Introduction:
Diabetic nephropathy (DN) is the leading cause of end-stage renal disease globally. Early diagnosis and prognosis prediction are crucial to preventing DN progression. Renal biopsy, though effective, is risky, costly and less accessible in remote areas. DN and diabetic retinopathy (DR) are microvascular complications of diabetes, with the retinal microvasculature being the only directly observable microvasculature in the body. This study aims to construct a non-invasive diagnostic and prognostic prediction model using the mixed effects of retinal vascular geometric parameters and clinical data.
Methods:
Fundus images, clinical characteristics, renal biopsy diagnoses, and follow-up data were collected from patients with type 2 diabetes mellitus and chronic kidney disease. Unsupervised learning and ResNet neural networks were used to segment and calculate retinal vascular geometric parameters. Weighted quantile regression (WQS), LASSO, and COX univariate regressions were employed to assess the mixed effects of retinal vascular geometric parameters and select relevant clinical characteristics. Logistic regression and COX-RF were used for model construction.
Results:
We constructed a multimodal database comprising 397 patients from multi-centres. Initially, our unsupervised learning coupled with the Resnet neural network effectively segmented the retinal microvessels. Subsequently, we utilised a mixture of retinal vascular geometric parameters (WQS-diagnosis) and seven clinical characteristics to establish a diagnostic model for DN. The Logistic model demonstrated superior diagnostic performance, achieving an AUC of 0.98, accuracy of 0.92, precision of 0.92, recall of 0.85, and an F1 score of 0.88 on the test set.

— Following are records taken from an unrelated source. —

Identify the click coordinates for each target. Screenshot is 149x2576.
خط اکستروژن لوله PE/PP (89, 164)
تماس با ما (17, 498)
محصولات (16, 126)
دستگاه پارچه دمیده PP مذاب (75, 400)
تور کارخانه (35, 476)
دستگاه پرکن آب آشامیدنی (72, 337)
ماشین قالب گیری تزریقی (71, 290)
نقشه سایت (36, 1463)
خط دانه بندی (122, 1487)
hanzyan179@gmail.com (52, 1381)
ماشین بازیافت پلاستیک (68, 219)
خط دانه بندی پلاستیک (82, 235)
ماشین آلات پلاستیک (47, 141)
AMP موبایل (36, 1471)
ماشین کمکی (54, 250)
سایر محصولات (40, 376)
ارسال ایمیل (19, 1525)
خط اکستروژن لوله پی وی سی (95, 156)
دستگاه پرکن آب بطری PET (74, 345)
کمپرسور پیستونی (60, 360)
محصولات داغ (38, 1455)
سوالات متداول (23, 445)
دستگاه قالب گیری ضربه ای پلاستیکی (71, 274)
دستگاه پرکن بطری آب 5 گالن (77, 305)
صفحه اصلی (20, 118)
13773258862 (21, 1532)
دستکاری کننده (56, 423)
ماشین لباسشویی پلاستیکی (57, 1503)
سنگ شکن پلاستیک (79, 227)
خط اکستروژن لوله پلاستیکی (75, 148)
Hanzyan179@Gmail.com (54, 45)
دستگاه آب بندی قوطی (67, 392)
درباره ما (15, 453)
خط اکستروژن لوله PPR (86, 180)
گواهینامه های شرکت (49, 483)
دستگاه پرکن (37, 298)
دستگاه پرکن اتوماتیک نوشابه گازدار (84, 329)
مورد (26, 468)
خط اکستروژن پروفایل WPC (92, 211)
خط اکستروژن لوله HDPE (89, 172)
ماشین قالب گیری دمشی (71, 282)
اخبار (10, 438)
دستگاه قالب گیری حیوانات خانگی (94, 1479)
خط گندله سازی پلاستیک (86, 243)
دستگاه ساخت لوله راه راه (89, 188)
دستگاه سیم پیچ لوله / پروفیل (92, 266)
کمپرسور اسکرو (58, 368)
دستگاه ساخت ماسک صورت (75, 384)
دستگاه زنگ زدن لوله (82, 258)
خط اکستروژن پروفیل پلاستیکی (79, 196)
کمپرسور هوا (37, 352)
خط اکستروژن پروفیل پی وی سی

Notably, the performance of our model surpassed that of diagnostic models constructed using only clinical characteristics (AUC: 0.93) and two retinal vascular geometric parameters plus clinical characteristics (AUC: 0.94). Moreover, we validated the performance of the Logistic model on a multi-centre validation set, where it attained an accuracy of 0.91, precision of 0.90, recall of 0.90, F1 score of 0.90, and an AUC of 0.95. Additionally, a prognostic mixed-effects parameter, WQS-prognosis, was constructed using retinal vascular geometric parameters. For prognostic prediction, the COX-RF model performed best, achieving an AUC of 0.88.
Conclusions:
In summary, this study firstly constructed a non-invasive intelligent diagnostic and prognostic prediction model that combines mixed-effect retinal vascular geometric parameters (WQS) with clinical characteristics, significantly enhancing the accuracy of early diagnosis and prognosis of DN. Additionally, retinal vascular mixed-effect parameters identified in this study can serve as valuable biomarkers for DN diagnosis and prognosis. The results of this research reduce dependence on renal puncture biopsy, thereby lowering patient risk and medical costs. Furthermore, the model offers a feasible diagnostic method for remote areas, significantly improving early intervention and management of patients with DN.
I have no potential conflict of interest to disclose.
I did not use generative AI and AI-assisted technologies in the writing process.